Source extract —
---
If I had things my way, every cake and every cupcake would be be buried beneath a mountain of cream cheese frosting.
Not buttercream — Never rarely buttercream — always and only cream cheese. For someone with such a rampant sweet tooth, it’s alarming the number of times I’ve turned down a slice of cake or a sky-high frosted cupcake because the buttercream just makes my teeth hurt (OK full disclosure I have a buttercream recipe coming up on the blog next month, and it’s delicious, but cream cheese frosting will always win over my heart, even over my favorite chocolate frosting).
While buttercream frostings are usually too sweet, cream cheese frosting I could eat with a spoon, and this recipe is every bit as versatile as buttercream — it’s sturdy, pipe-able, can be dyed, and, most importantly, it’s delicious.

Tips for Making Cream Cheese Icing:
- Make sure that you are using full-fat brick cream cheese, not low fat or spreadable cream cheese (which is usually sold in a tub rather than in brick form).
- I always like to use unsalted butter and add a dash of salt so that I have complete control over the flavor of the frosting. However, if you only have salted butter on hand then just omit the salt called for in the recipe.
- Make sure you allow your cream cheese and your butter to soften before making your frosting! Softening the butter and cream cheese ensure that your ingredients will combine well and be lump free.
- If you intend to pipe your frosting, I recommend sifting your powdered sugar before mixing it into your butter/cream cheese mixture, as small lumps of sugar can clog up your piping tips, especially if you’re using a smaller tip.

Can cream cheese frosting be used for piping?
---
Stated task A —
In the frosting text, write out the stretch from "While buttercream frostings" through "importantly, it’s delicious.", substituting "fork" for "spoon".
Stated task B —
According to the frosting text, what type of cream cheese should be used for the icing?
Rely only on the frosting text for what follows.
---
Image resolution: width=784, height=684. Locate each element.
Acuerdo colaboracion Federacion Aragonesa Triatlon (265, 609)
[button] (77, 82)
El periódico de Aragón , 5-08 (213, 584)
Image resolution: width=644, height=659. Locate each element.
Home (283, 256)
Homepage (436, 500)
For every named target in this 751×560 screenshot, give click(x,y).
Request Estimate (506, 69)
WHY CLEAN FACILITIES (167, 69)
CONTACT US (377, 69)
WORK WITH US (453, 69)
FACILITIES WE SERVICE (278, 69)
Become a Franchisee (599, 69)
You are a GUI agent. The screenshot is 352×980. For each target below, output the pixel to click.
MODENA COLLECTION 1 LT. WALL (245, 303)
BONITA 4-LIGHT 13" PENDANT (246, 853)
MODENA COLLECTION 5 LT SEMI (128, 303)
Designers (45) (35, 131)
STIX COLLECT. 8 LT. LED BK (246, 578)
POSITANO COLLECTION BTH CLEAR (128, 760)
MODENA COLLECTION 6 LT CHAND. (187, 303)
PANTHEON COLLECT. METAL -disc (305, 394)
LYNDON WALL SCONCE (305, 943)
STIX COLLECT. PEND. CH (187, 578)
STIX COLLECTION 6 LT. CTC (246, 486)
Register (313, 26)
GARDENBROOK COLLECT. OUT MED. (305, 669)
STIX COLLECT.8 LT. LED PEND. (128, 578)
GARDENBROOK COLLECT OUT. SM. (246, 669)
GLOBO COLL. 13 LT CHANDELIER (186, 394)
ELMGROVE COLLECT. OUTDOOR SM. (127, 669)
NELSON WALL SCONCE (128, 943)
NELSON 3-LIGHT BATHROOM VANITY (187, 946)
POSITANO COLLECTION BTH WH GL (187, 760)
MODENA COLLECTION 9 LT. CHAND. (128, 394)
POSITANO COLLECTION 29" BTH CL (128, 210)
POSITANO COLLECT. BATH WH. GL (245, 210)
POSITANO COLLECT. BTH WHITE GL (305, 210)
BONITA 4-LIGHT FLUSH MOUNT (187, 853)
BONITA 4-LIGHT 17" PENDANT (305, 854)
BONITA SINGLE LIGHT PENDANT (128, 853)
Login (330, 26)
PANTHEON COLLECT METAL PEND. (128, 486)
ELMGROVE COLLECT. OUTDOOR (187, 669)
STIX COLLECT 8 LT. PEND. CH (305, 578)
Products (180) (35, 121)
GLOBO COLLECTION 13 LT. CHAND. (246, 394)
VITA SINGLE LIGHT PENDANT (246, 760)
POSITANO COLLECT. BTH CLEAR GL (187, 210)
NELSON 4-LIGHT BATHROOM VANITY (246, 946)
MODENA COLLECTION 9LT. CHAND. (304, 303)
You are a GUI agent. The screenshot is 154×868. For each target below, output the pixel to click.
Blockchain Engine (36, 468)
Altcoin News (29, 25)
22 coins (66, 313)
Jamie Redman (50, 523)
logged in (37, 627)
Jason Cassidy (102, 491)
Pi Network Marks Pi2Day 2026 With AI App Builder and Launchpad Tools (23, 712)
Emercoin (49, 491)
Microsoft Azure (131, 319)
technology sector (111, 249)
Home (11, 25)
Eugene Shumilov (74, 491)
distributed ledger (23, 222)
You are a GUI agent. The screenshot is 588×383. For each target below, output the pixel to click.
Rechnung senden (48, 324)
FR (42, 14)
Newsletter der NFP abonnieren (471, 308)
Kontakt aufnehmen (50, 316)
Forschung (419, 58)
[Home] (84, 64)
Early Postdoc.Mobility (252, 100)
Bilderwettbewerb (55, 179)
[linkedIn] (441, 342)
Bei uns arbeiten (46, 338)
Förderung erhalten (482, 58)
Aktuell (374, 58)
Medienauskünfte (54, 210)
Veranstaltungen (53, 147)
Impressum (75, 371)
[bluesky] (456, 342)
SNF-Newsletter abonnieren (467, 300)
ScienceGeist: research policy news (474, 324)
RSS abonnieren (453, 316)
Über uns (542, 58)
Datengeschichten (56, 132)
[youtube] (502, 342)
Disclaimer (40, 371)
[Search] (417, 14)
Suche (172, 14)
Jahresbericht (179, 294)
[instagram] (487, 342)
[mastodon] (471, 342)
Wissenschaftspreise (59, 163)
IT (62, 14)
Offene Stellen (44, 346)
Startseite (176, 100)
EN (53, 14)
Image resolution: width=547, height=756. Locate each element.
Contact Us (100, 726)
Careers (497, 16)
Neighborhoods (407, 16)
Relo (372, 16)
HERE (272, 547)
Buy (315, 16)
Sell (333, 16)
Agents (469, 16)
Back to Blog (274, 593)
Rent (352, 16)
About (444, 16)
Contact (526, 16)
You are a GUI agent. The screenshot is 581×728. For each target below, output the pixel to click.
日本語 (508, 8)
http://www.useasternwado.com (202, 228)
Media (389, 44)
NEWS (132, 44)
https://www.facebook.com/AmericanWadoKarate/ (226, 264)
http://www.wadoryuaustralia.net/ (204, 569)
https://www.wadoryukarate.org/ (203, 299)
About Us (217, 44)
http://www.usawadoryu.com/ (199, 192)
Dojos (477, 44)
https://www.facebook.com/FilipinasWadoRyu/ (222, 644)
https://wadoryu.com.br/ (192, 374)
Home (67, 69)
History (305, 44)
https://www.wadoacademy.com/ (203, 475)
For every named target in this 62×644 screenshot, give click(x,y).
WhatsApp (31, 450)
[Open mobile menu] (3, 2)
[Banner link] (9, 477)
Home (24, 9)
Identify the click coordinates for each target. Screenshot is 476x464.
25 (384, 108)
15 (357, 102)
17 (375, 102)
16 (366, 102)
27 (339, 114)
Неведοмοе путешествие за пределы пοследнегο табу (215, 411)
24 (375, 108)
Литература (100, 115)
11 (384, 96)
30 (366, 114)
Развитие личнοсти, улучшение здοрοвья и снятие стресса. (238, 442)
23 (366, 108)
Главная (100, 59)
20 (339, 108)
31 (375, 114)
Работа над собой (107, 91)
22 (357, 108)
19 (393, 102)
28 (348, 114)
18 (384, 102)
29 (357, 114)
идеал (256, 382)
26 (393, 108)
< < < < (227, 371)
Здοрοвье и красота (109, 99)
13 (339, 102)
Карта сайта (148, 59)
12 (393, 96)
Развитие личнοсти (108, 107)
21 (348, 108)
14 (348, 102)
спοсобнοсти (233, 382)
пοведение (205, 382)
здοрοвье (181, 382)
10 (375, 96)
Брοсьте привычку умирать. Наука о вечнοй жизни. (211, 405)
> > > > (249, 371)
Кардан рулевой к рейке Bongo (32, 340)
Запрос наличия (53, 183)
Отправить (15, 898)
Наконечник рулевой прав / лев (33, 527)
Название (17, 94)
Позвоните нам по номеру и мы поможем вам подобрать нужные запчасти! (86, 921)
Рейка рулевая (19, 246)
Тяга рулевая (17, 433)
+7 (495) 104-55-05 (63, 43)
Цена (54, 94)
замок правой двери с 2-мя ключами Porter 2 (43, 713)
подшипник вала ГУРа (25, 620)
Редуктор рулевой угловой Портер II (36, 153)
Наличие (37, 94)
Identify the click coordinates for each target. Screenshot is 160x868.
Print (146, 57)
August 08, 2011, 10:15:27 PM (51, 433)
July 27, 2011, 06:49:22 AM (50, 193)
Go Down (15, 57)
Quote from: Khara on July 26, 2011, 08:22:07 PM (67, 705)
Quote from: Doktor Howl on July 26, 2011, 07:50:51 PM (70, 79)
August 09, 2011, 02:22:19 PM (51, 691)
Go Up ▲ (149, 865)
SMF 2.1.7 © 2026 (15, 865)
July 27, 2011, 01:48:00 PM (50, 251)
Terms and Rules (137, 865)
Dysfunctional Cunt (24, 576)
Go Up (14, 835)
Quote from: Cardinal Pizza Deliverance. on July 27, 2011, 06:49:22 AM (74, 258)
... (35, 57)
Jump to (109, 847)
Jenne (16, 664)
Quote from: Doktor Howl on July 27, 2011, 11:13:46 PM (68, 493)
---
Exercise output A —
While buttercream frostings are usually too sweet, cream cheese frosting I could eat with a fork, and this recipe is every bit as versatile as buttercream — it’s sturdy, pipe-able, can be dyed, and, most importantly, it’s delicious.

Exercise output B —
Full-fat brick cream cheese, not low-fat or spreadable cream cheese.